還暦記念という事で初のエッセーを出しました。 「アキラさんは音楽を楽しむ天才」、これまでの音楽活動を振り返っています。 作曲家を目指したきっかけは、作曲家の父の家に生まれてしまったという事以外に理由は無いですね。 父は宮川泰、『宇宙戦艦ヤマト』『恋のバカンス』などで知られている。 小学校1、2年生で作曲家になりたいと作文に書いています。 当時はまだ父の凄さを理解していませんでした。 小学校3,4年生の時に「ゲバゲバ90分」と言う番組が始まって、放送の翌日に学校に行く時の行列で、みんなが放送の最初と最後にかかる音楽を、1,2回で覚えて歌っているんです。 それにはびっくりしました。 あの曲で父の凄さを知りました。
作曲家になるのは無理だとか、諦めるだとか、広い意味ではなかったです。 メロディーに対するコンプレックスは凄くありました。 20歳代に宝塚歌劇の仕事をして、LPレコードが出来て家で父と一緒に聞いた時に、「本当にお前が書いたのか」と言うんです。 「サウンド、編曲は素晴らしいが、なんだこのメロディーは。
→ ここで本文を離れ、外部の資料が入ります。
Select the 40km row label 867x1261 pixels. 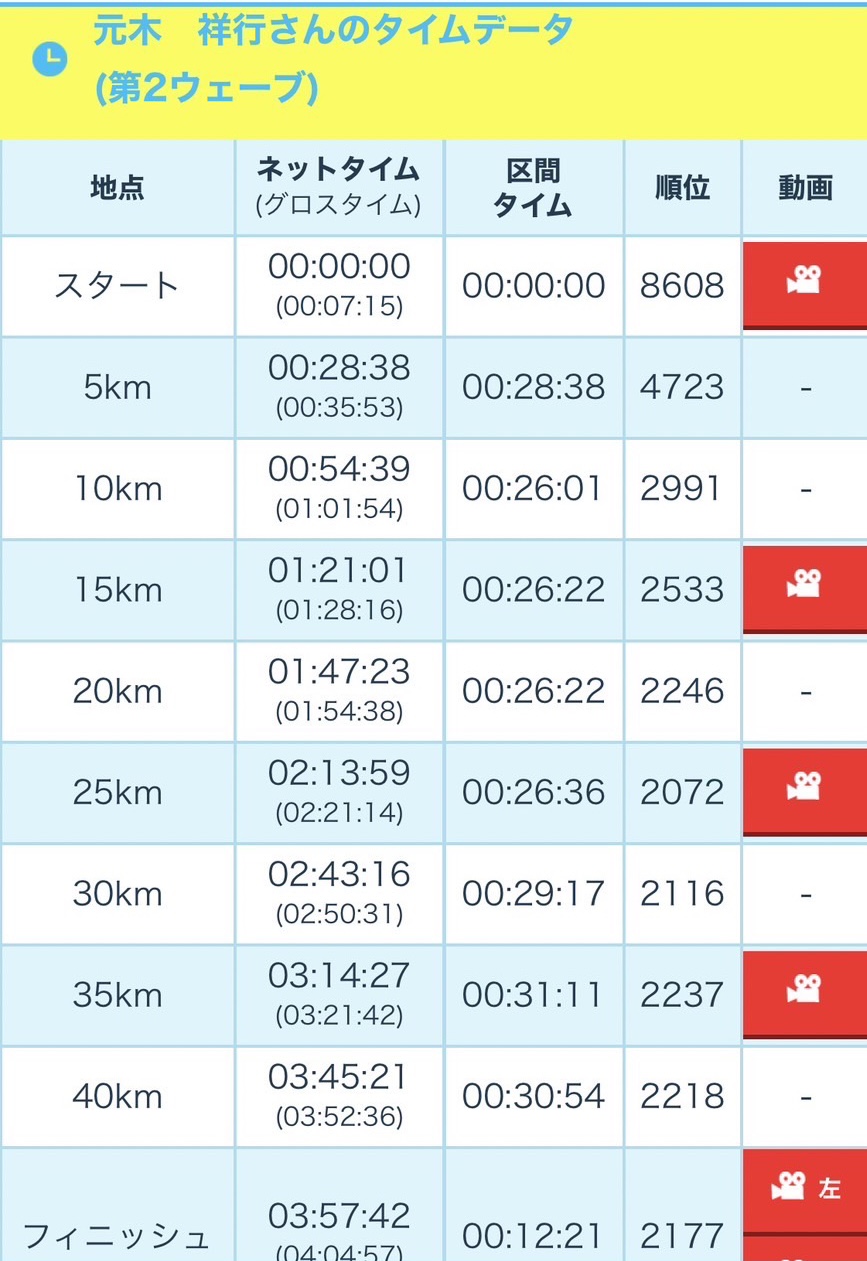pyautogui.click(x=117, y=1096)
」と言われてしまいました。 答えが出るまで何年、何十年とかかりました。 蜷川幸雄さんと出会って、蜷川演劇の芝居の音楽を作った時に、初めて開眼したものがありました。 その時からメロディーが書けるようになりました。(35歳ごろ) その戯曲は寺山修司の原作で「身毒丸」でした。 母親が歌ってくれた子守歌のメロディーを思い出して、メロディーを思い出せばいいんだと、自分の中にもあるんだと思えたら、メロディーが書けるようになっちゃいました。 書いたものを蜷川さんのところに持っていったら「いいよ」と褒められました。
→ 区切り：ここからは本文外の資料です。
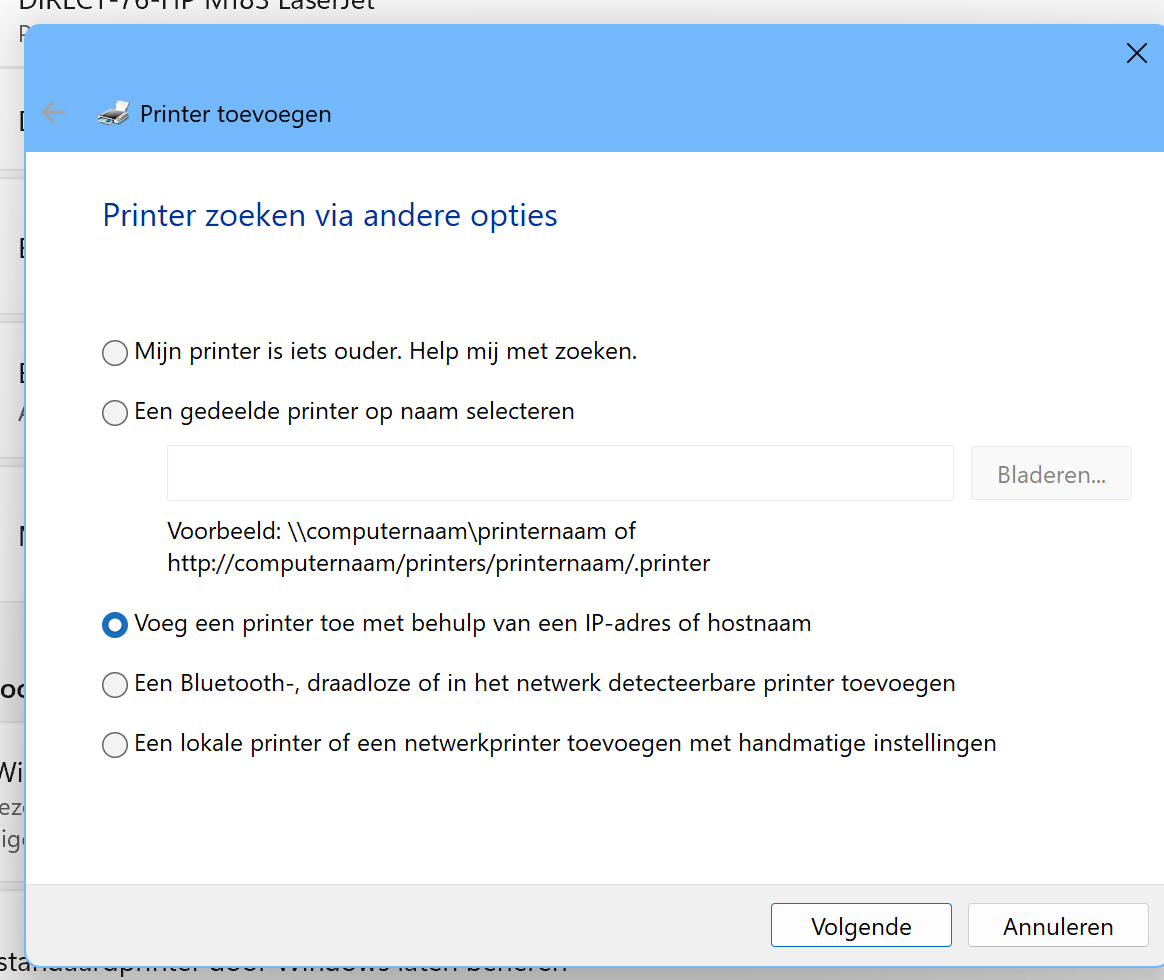Viewport: 1164px width, 980px height.
Task: Click into the shared printer name field
Action: point(560,473)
それから5年後に神野美伽さんの歌を作るチャンスに恵まれました。 「手紙」と言う曲を作りましたが、同じアプローチで作りました。 父親から「お前もようやくこの境地に入ったね。」と言われ嬉しかったです。 43歳ごろにヒットして世間に知られるようになって、NHKの芸能部の人が父に聞かせたそうで、そうしたら「なんだこのふざけた曲は」って言ったそうです。 それが「マツケンサンバ2」で鉱脈を当てる前の曲でした。 NHKの芸能部の人が作曲者名を言ったら、父は二の句が継げないで苦笑していたそうです。 「マツケンサンバ2」の歌詞がFAXで送られてきた時に、歌詞を見てすぐに頭のなかで出来上がって歌えてしまいました。 ピアノで確認しながら楽譜を書いてしまいました。
父を越えたいという思いがありましたが、悔しがるのもいいかなと思います。 僕は流行するというような前提条件は、若い時から捨ててしまっているので、スランプと感じることはなかったです。 命のことを掘り下げて考えてゆくと間違いはないですね。 この台本に音楽をつけてくださいと言われると、これは命の物語だと読めるかどうか、そういう風に咀嚼して、取り組めることが出来るかどうか、そうすると常にフレッシュでいられる。 そうするとスランプにはなりようがない。 命の物差しに関わってゆくと、自分の言いたいことがはっきりしてきて、そうなると人の評価は関係ない。 そういう取り組み方をしています。